[Items from a dataset]
## begin
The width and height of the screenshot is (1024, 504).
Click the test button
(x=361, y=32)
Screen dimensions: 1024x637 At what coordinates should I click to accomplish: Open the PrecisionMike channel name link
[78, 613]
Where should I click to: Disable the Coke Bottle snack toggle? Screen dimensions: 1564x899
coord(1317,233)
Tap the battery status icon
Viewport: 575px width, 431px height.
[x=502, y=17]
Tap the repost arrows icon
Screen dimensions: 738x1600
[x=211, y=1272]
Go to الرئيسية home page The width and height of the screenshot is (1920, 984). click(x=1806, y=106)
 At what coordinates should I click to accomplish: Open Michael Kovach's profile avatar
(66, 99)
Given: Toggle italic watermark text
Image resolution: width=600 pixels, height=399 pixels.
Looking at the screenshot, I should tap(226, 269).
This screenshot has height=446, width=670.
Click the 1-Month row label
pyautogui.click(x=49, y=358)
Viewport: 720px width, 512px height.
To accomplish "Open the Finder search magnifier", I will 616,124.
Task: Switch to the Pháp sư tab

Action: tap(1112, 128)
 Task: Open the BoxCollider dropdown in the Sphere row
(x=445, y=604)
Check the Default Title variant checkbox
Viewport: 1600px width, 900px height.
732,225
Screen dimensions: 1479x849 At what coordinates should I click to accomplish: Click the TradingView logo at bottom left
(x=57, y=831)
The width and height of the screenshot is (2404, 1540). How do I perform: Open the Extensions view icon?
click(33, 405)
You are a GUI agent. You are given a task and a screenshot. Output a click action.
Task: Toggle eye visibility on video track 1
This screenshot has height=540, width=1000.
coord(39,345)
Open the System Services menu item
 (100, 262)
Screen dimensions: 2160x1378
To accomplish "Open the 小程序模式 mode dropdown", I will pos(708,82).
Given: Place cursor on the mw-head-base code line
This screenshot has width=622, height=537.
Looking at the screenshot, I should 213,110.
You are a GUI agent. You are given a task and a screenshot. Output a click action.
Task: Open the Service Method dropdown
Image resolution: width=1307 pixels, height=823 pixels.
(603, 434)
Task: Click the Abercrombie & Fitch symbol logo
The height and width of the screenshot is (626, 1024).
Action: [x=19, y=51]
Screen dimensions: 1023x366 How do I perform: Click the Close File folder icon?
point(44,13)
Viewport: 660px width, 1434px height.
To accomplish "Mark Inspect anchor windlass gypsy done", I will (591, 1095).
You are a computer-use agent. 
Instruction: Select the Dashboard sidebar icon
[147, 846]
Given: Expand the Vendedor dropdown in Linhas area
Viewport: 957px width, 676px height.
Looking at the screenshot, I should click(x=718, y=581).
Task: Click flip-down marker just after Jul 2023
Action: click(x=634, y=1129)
## end
Your task:
Count the lines in the records above that contain the string "dropdown", treating uppercase and lowercase as different, and reply with the number alone.

Task response:
4